The taxes in question were duly assessed, if the lands embraced within the preliminary selection of eleven square leagues after deducting therefrom the nine hundred and twenty acres so withdrawn, and the six thousand five hundred and sixty-five acres so entered, were on the first day of May, 1873, subject to taxation.
Mr. John D. McPherson for the plaintiff in error.
1. The act of Governor Armijo was ultra vires. He had no authority, under the act of the Mexican Congress of 1824 and the regulations of 1828, to grant to one person more than eleven square leagues of public land. United States v. Hartnell's Executors, 22 How. 286; United States v. Vigil, 13 Wall. 450; United States v. Vallejo, 1 Black, 451. The grant of a tract with ascertained boundaries which contains more than ten times that quantity was therefore a nullity, and the title of the plaintiff must be derived from the United States.

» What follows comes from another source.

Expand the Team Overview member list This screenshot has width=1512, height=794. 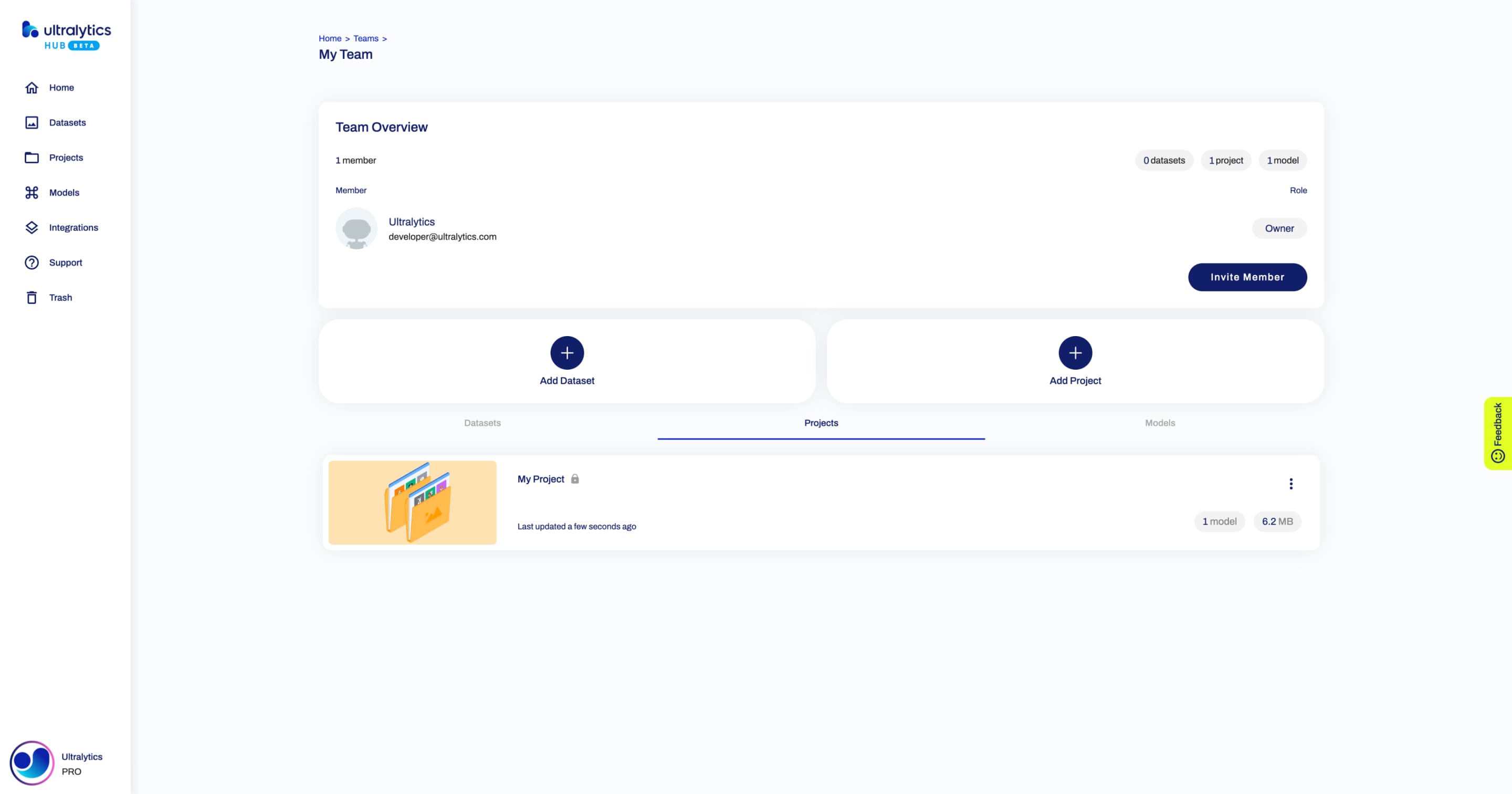[x=355, y=160]
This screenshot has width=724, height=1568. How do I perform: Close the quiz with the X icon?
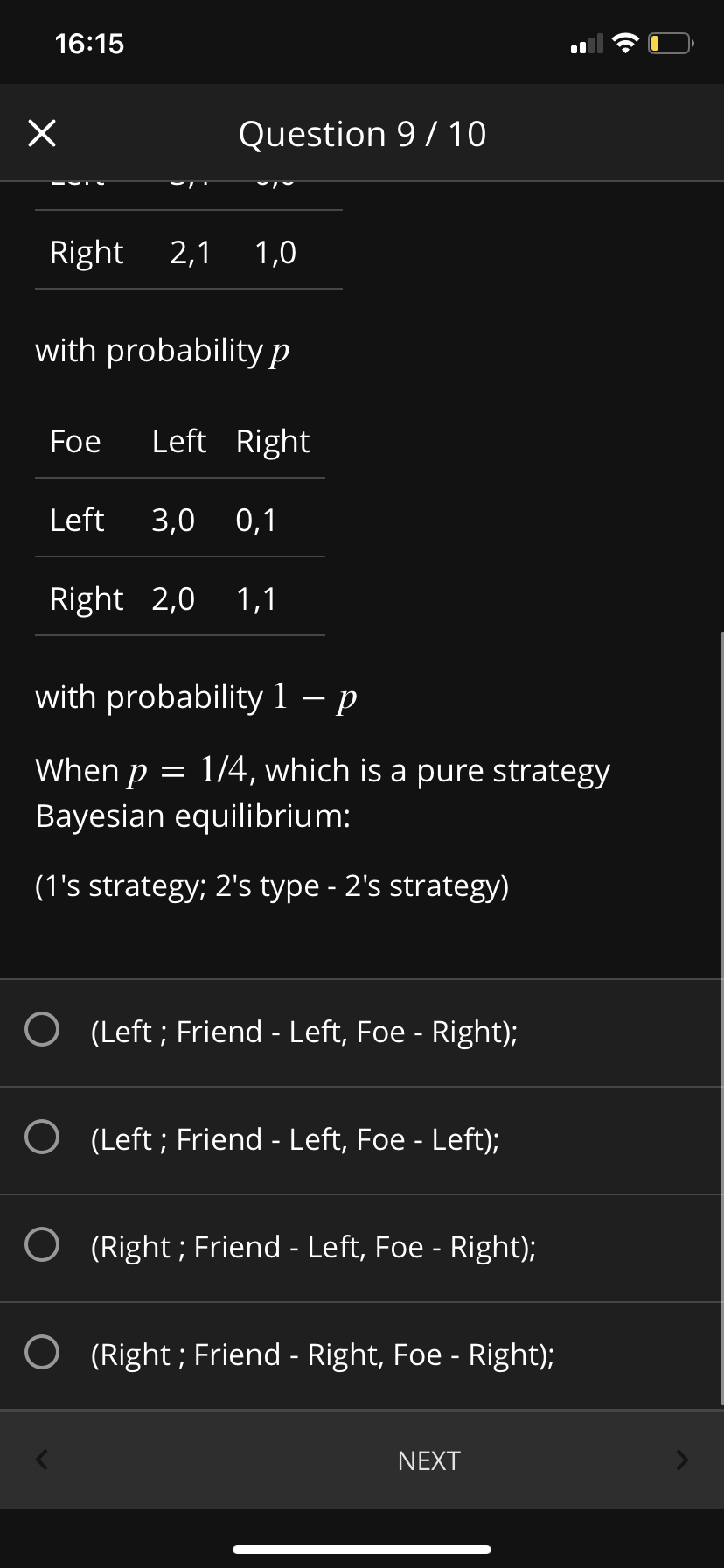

2. But the grant, if in any aspect of the case valid pro tanto, did not vest a title to any specific tract of eleven square leagues. Some further official act, severing that quantity of land from the public domain, and subjecting it to the operation of the grant, was indispensable. This was not done by Mexico; and the grantee had, under the treaty or the law of nations, nothing beyond an equitable claim upon our government that eleven square leagues should be set apart to him within the limits of a larger tract. The...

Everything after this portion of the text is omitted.